Task goal | The answer should be an exact copy of the lines from the line with "Activate the ruler measure tool" through the last line of the entries, and no other lines.

The records |
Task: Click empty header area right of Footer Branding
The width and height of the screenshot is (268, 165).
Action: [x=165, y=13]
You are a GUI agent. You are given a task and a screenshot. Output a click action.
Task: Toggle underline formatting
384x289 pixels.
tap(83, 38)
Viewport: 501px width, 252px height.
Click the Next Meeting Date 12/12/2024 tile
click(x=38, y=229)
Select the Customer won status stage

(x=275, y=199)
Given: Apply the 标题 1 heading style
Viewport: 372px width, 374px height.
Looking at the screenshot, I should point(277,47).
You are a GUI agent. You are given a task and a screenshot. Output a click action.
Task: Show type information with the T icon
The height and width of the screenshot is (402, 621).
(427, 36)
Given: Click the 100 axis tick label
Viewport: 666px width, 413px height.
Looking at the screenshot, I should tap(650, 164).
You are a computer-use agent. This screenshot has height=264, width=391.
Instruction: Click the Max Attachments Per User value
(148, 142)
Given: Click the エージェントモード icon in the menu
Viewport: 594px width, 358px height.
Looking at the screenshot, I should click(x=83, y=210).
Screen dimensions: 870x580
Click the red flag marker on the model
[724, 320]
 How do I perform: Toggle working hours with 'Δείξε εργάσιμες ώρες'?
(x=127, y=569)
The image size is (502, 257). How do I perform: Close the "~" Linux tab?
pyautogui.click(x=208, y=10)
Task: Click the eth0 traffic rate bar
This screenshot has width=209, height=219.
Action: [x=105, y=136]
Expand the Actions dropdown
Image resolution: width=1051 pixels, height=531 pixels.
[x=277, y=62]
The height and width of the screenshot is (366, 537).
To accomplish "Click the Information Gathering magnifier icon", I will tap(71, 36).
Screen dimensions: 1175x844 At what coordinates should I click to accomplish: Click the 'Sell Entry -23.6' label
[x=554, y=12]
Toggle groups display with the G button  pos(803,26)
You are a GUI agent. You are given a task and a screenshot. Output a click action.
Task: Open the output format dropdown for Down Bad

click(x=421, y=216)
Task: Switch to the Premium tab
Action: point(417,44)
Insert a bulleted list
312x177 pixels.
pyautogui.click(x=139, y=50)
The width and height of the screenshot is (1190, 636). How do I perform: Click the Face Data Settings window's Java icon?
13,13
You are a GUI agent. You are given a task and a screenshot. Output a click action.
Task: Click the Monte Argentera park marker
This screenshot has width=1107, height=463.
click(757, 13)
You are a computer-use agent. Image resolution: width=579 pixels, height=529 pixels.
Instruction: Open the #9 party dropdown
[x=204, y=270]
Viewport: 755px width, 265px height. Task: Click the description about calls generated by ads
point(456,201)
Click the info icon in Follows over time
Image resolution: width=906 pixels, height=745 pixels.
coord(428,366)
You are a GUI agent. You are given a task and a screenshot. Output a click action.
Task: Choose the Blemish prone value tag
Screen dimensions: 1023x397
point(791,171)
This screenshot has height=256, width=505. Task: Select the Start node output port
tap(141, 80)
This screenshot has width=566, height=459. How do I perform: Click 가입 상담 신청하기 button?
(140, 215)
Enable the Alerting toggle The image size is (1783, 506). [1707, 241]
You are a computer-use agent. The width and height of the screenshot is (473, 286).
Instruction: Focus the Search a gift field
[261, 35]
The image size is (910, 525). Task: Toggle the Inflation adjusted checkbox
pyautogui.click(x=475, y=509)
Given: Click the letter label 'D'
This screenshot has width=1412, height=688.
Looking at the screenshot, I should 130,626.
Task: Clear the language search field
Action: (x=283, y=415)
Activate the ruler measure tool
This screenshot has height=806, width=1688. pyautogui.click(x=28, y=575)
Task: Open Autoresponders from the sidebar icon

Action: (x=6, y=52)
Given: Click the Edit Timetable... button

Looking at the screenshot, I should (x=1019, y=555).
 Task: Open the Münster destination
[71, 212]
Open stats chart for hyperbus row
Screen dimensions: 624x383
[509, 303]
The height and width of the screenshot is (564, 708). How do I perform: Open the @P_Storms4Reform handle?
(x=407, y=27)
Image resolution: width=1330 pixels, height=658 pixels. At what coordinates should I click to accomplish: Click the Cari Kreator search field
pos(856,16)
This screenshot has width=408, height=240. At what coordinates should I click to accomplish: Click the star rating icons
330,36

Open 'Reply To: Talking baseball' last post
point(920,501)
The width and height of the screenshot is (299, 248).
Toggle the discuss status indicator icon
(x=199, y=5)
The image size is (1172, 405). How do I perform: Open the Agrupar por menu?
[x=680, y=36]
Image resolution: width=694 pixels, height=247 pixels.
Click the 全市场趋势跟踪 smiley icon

Task solution |
Activate the ruler measure tool
This screenshot has height=806, width=1688. pyautogui.click(x=28, y=575)
Task: Open Autoresponders from the sidebar icon

Action: (x=6, y=52)
Given: Click the Edit Timetable... button

Looking at the screenshot, I should (x=1019, y=555).
 Task: Open the Münster destination
[71, 212]
Open stats chart for hyperbus row
Screen dimensions: 624x383
[509, 303]
The height and width of the screenshot is (564, 708). How do I perform: Open the @P_Storms4Reform handle?
(x=407, y=27)
Image resolution: width=1330 pixels, height=658 pixels. At what coordinates should I click to accomplish: Click the Cari Kreator search field
pos(856,16)
This screenshot has width=408, height=240. At what coordinates should I click to accomplish: Click the star rating icons
330,36

Open 'Reply To: Talking baseball' last post
point(920,501)
The width and height of the screenshot is (299, 248).
Toggle the discuss status indicator icon
(x=199, y=5)
The image size is (1172, 405). How do I perform: Open the Agrupar por menu?
[x=680, y=36]
Image resolution: width=694 pixels, height=247 pixels.
Click the 全市场趋势跟踪 smiley icon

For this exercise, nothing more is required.